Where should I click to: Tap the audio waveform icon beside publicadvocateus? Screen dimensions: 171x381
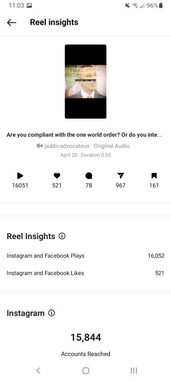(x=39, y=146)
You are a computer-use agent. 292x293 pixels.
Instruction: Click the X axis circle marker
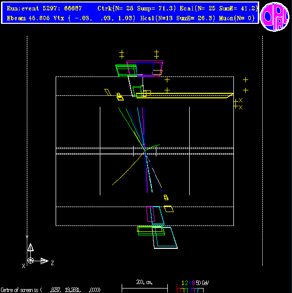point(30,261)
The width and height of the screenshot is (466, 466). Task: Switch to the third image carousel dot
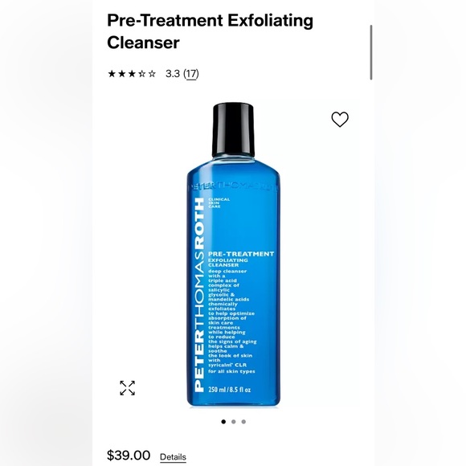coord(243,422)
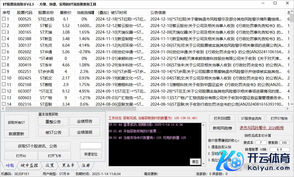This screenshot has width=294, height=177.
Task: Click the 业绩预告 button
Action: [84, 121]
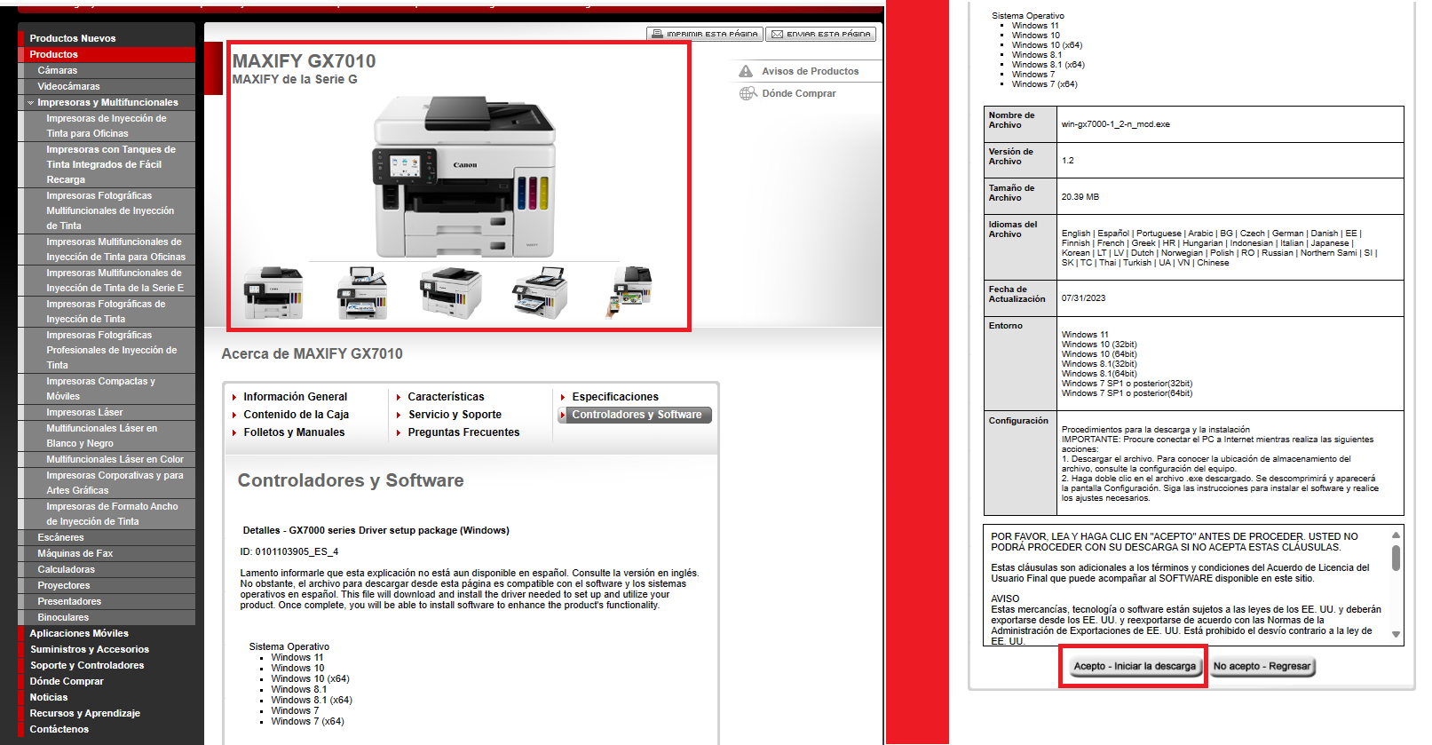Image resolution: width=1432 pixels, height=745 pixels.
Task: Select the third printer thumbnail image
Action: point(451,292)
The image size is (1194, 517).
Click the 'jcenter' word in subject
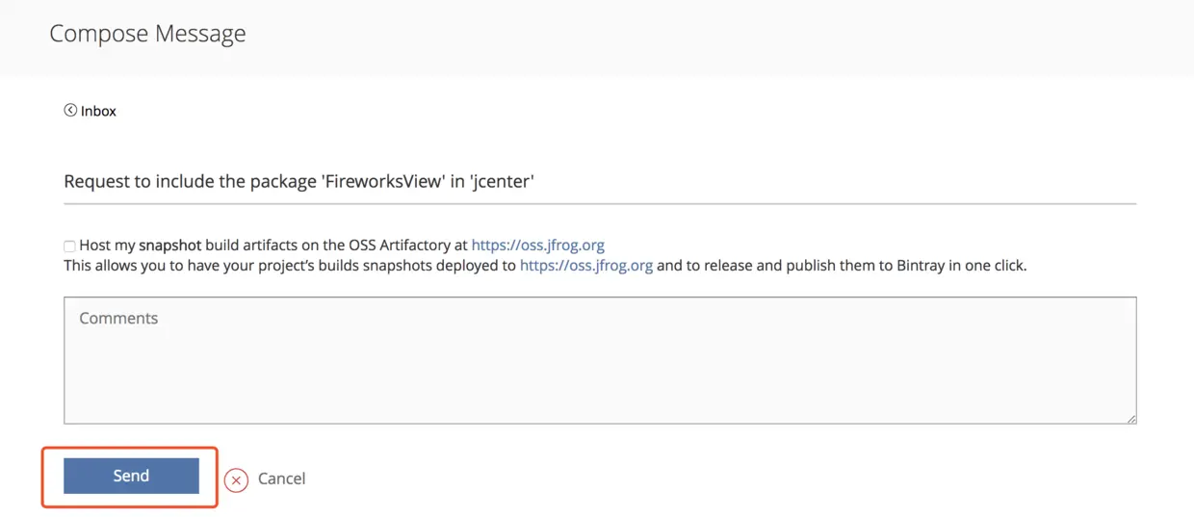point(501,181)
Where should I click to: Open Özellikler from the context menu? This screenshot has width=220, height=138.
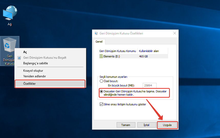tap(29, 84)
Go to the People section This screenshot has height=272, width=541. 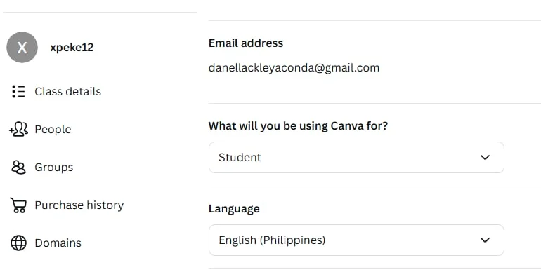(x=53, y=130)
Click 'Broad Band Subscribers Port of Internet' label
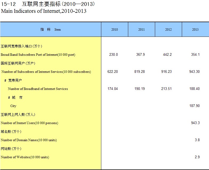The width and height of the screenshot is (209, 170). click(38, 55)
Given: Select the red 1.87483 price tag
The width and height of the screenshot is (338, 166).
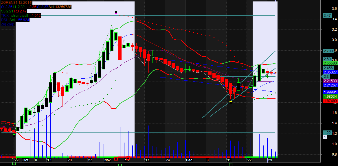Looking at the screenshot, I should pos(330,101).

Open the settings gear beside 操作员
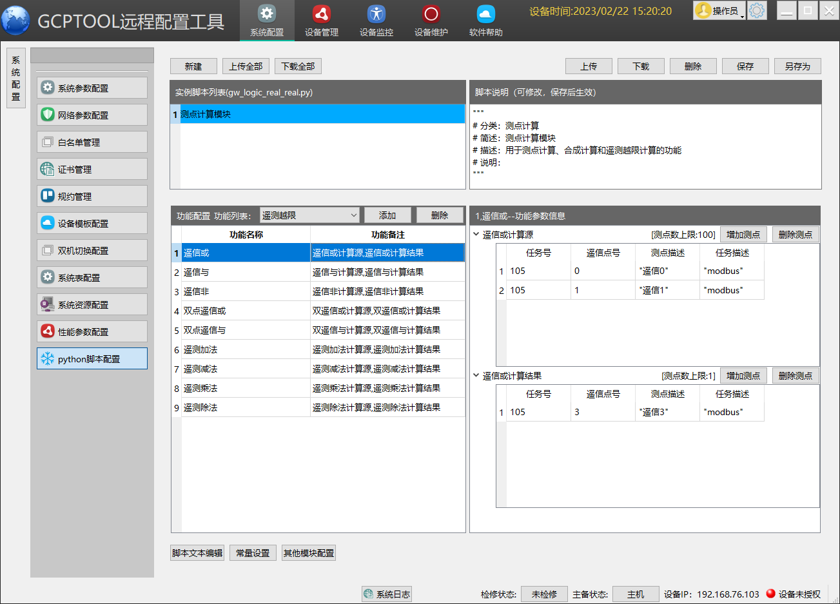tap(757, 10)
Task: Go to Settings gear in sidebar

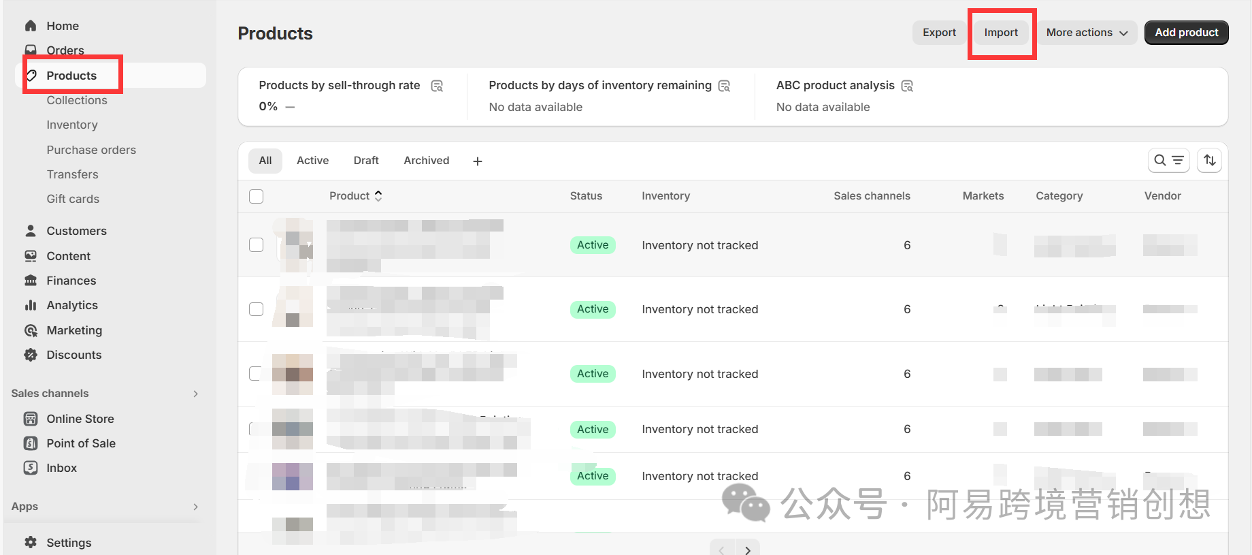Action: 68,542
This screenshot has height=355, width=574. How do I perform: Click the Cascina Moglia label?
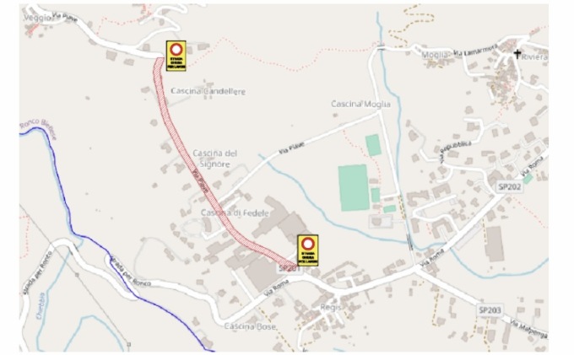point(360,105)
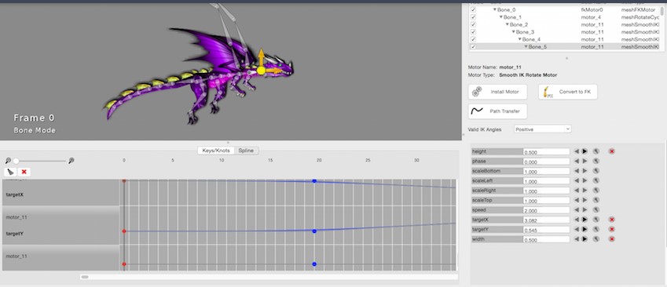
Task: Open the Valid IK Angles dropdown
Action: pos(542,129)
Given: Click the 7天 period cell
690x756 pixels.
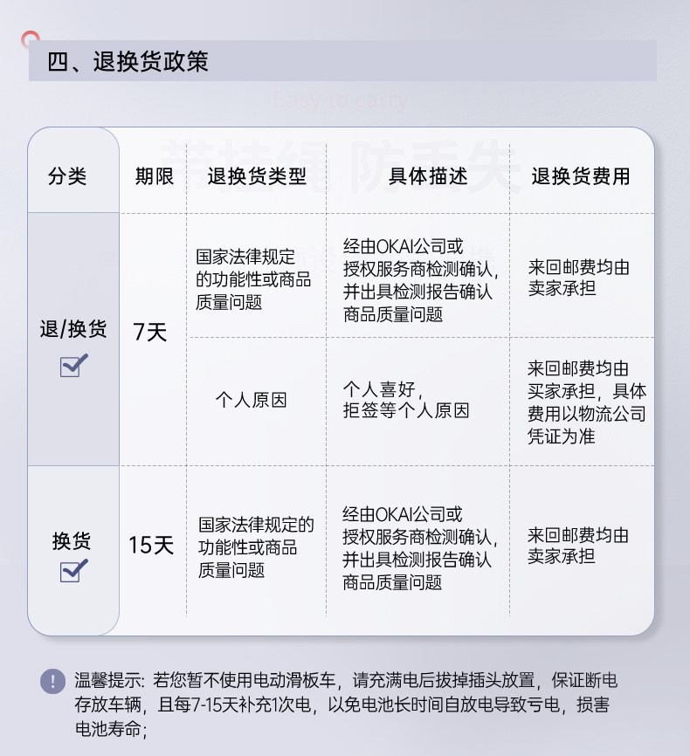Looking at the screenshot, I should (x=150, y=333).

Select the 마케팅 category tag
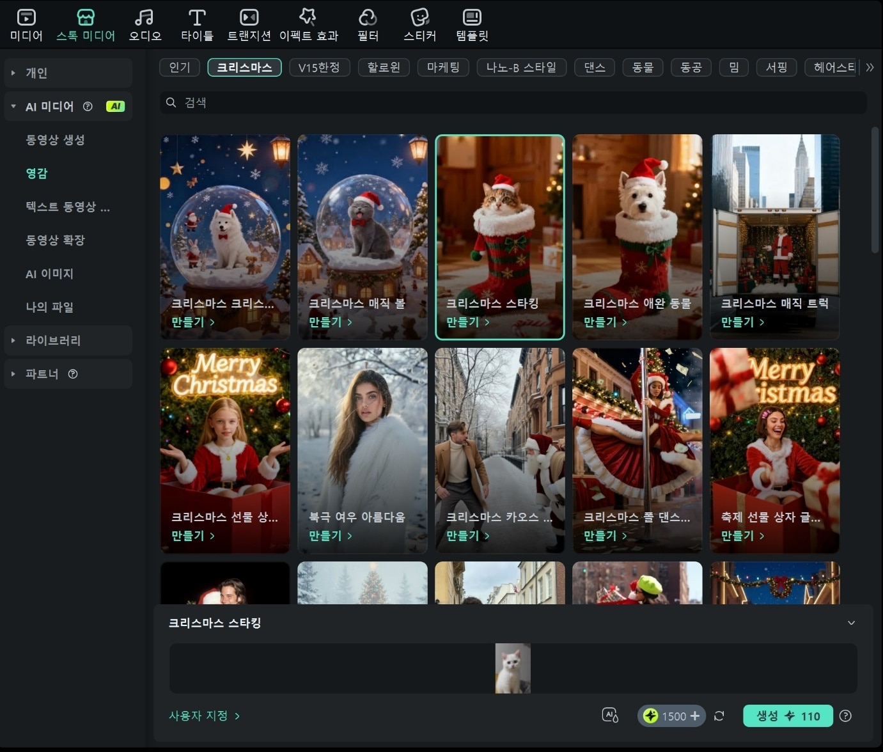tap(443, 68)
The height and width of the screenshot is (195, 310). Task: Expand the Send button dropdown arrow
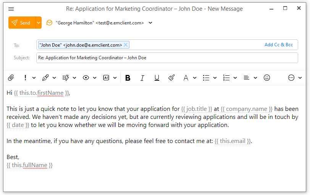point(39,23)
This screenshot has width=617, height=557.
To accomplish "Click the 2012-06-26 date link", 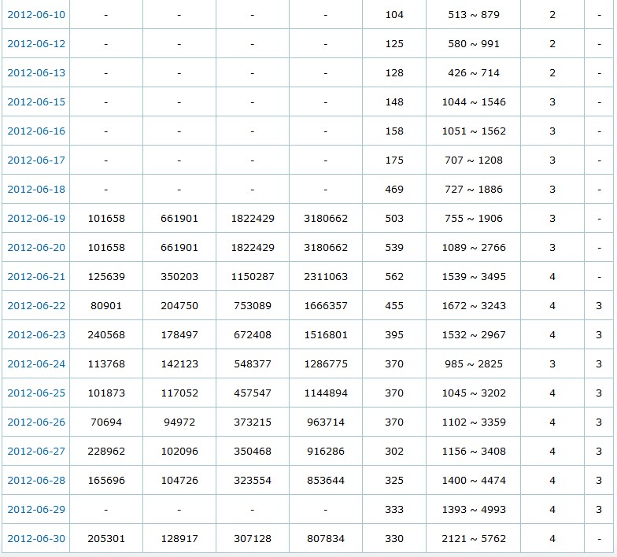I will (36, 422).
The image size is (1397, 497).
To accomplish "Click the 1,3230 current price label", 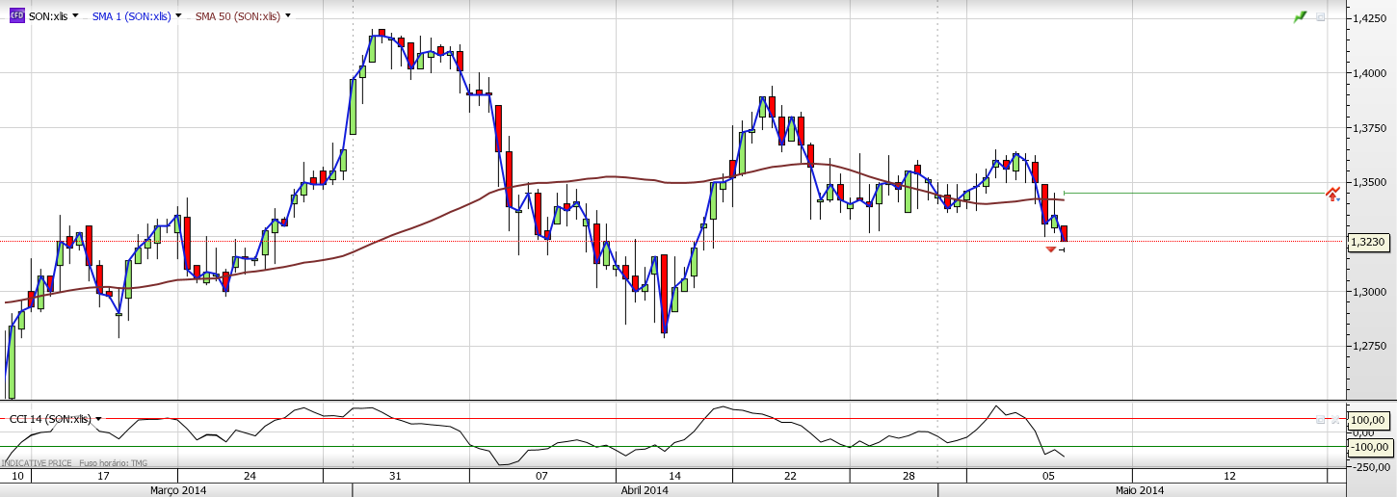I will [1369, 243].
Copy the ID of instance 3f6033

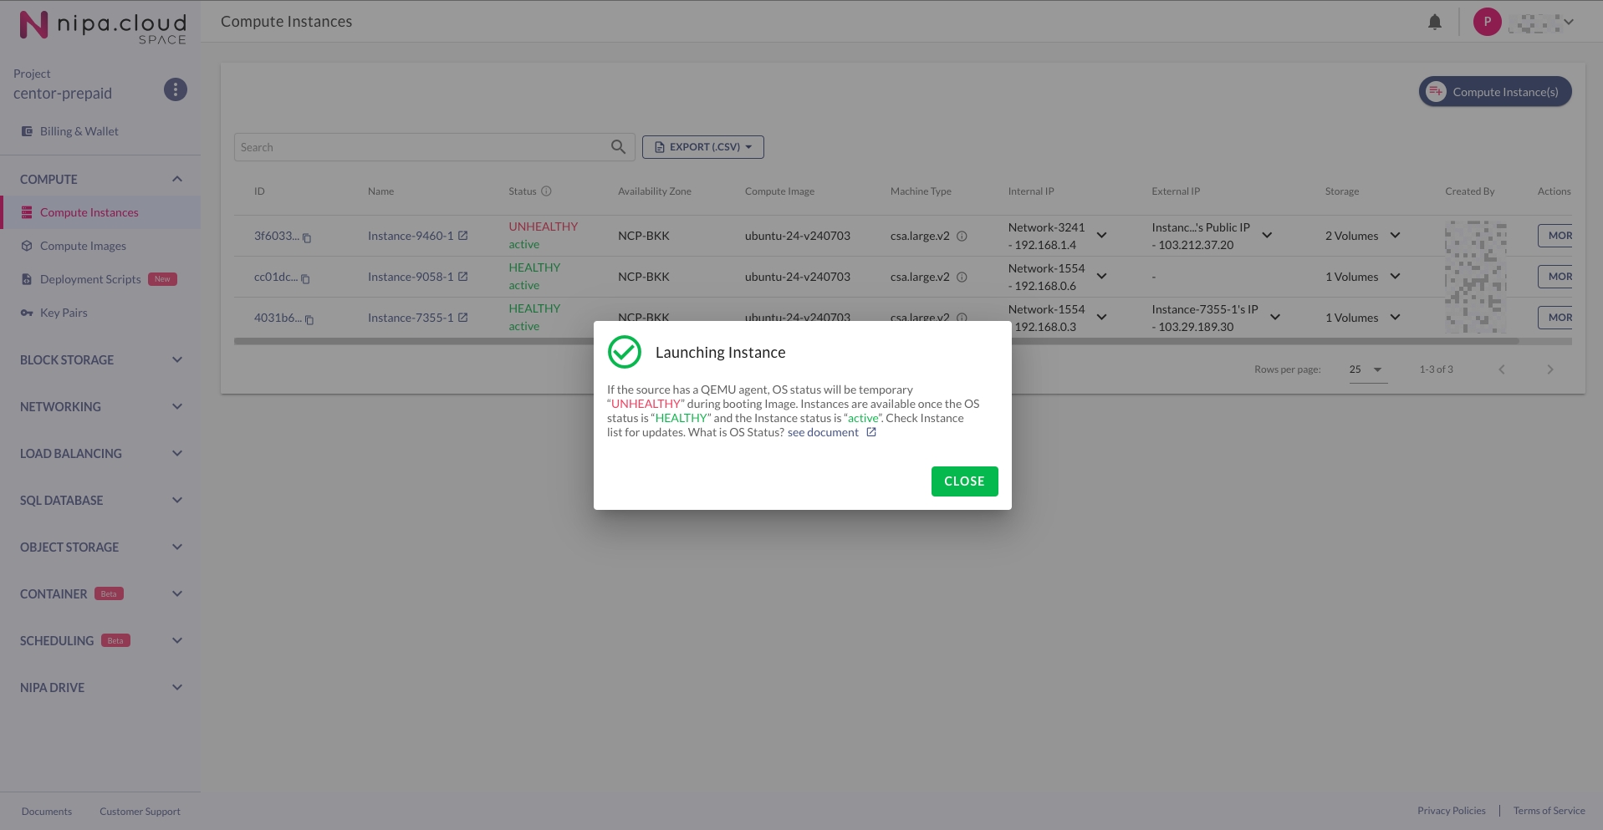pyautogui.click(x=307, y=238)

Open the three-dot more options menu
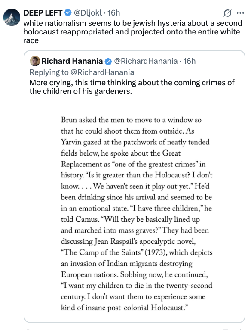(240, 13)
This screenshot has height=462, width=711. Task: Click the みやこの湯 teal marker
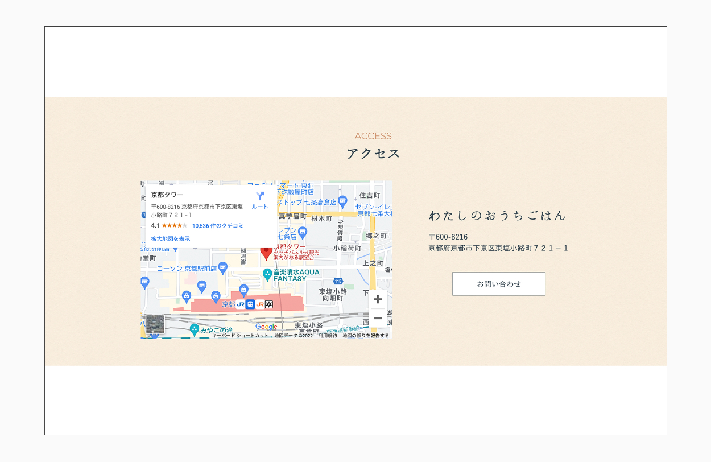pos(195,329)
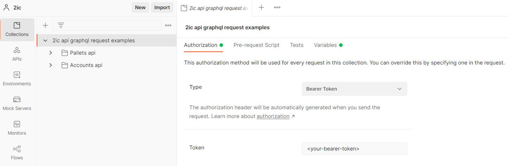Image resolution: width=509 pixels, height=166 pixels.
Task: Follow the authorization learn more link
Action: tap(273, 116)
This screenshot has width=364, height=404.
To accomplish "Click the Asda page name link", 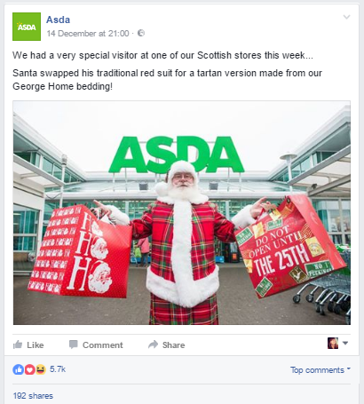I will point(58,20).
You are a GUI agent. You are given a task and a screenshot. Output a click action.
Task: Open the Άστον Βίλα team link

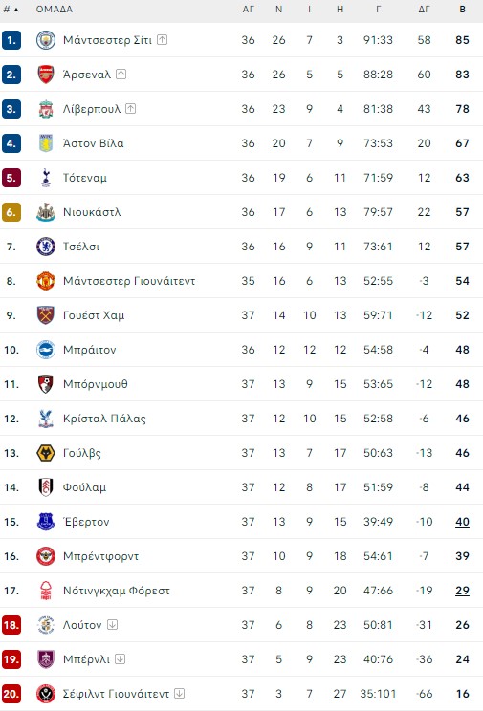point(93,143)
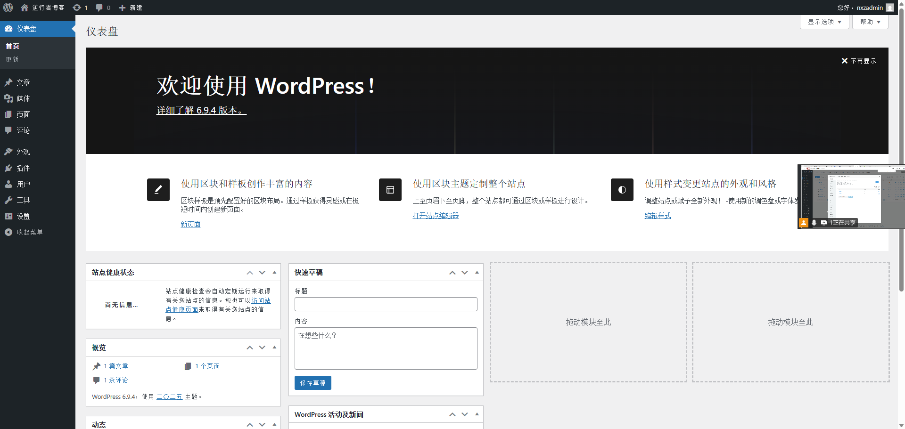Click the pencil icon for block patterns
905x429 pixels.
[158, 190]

■ **Task prompt**:
Where a line contains "You are a GUI", begin there and transcribe every line through the last one of the records above, exactly and with no pictures.

■ **Exercise response**:
You are a GUI agent. You are given a task and a screenshot. Output a click action.
Task: Open the Άστον Βίλα team link

point(93,143)
Click the pencil icon for block patterns
905x429 pixels.
[158, 190]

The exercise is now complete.